New publication by Ikuhiro Kida & Hiroshi Ban, both CiNet PI:”Assessment of olfactory information in the human brain using 7-Tesla functional magnetic resonance imaging”

 

https://www.sciencedirect.com/science/article/pii/S1053811921004894

Title: Assessment of olfactory information in the human brain using 7-Tesla functional magnetic resonance imaging

Abstract:
Olfaction could prove to be an early marker of neurodegenerative diseases, including Alzheimer’s and Parkinson’s diseases. To use olfaction for disease diagnosis, elucidating the standard olfactory functions in healthy humans is necessary.
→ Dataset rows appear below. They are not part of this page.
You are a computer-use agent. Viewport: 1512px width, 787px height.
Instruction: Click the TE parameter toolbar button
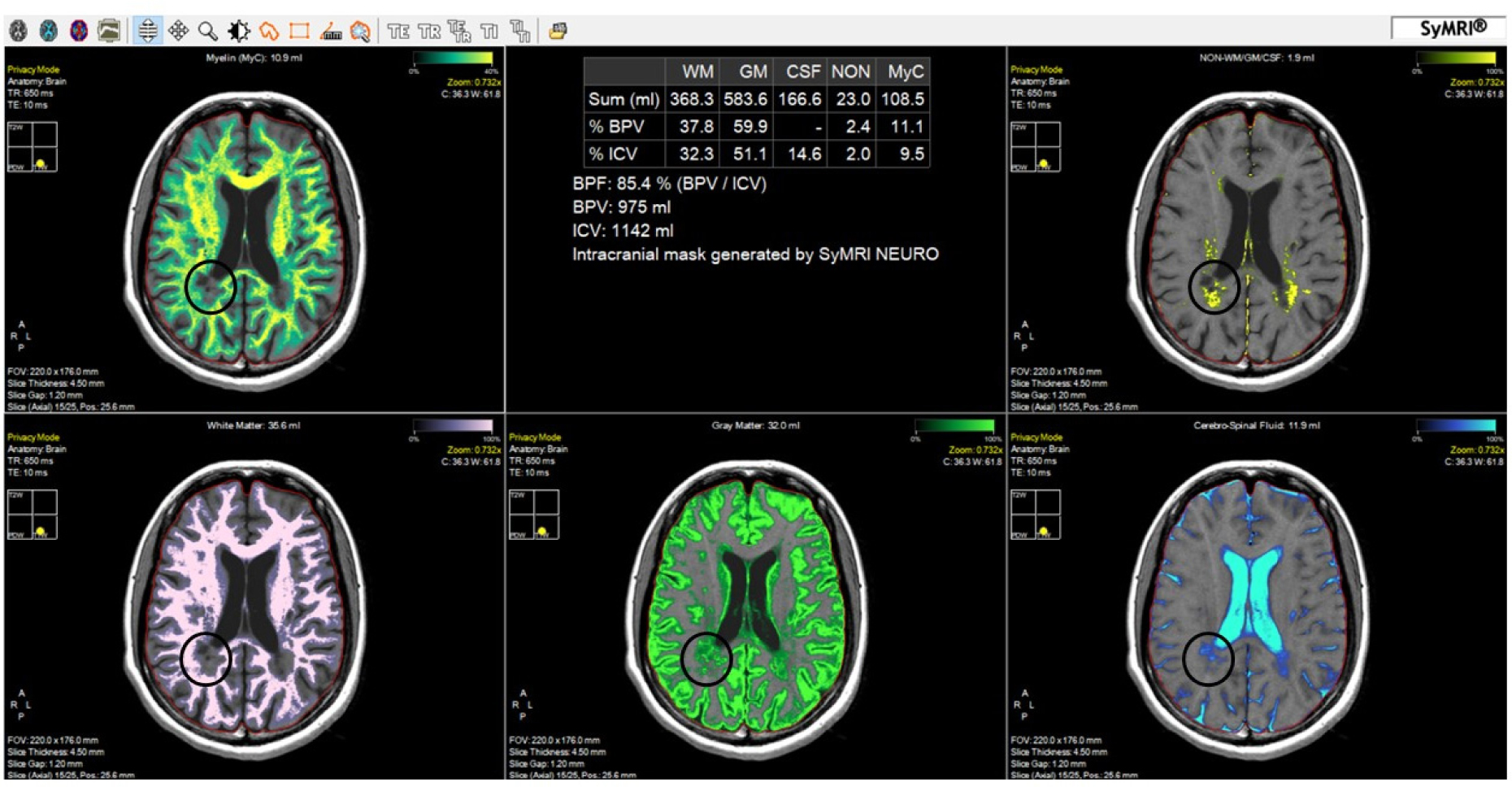(x=398, y=31)
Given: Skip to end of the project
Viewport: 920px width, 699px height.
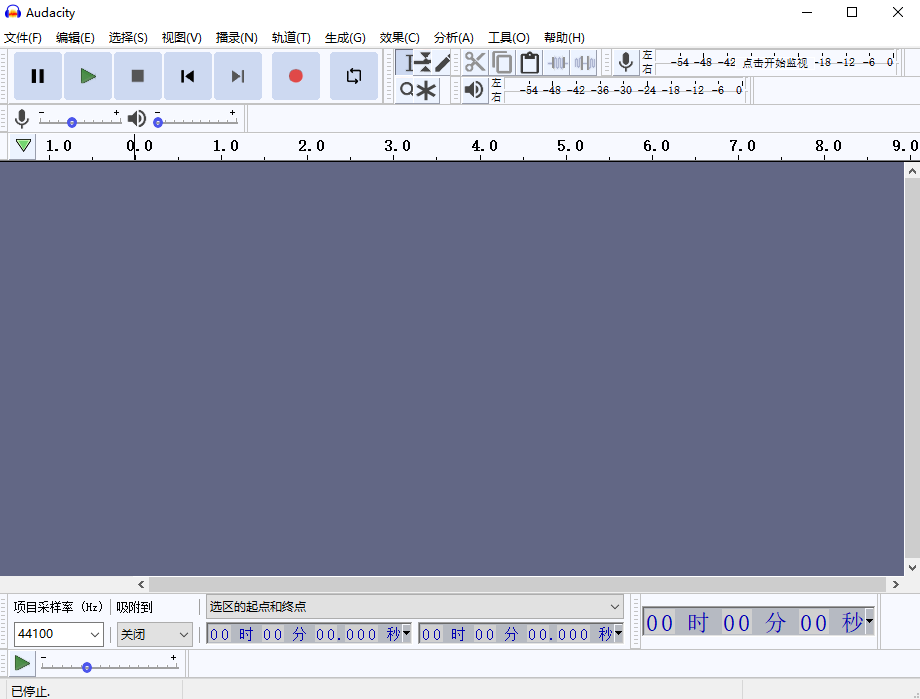Looking at the screenshot, I should [x=238, y=76].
However, the olfactory function in the human brain is less frequently assessed because of methodological difficulties associated with olfactory-related cerebral areas. Using ultra-high fields (UHF), functional magnetic resonance imaging (fMRI) with high spatial resolution and sensitivity may allow for the measurement of activation in the cerebral areas. This study aimed to apply 7-Tesla fMRI to assess olfactory function in the human brain by exposing individuals to four different odorants for 8 s. We found that olfactory stimulation mainly activated the piriform and orbitofrontal cortex in addition to the amygdala. Among these regions, univariate fMRI analysis indicated that subjective odor intensity significantly correlated with the averaged fMRI signals in the piriform cortex but not with subjective hedonic tone in any region. In contrast, multivariate fMRI analysis showed that subjective hedonic tone could be discriminated from the fMRI response patterns in the posterior orbitofrontal cortex. Thus, the piriform cortex is mainly associated with subjective odor intensity, whereas the posterior orbitofrontal cortex are involved in the discrimination of the subjective hedonic tone of the odorant. UHF-fMRI may be useful for assessing olfactory function in the human brain.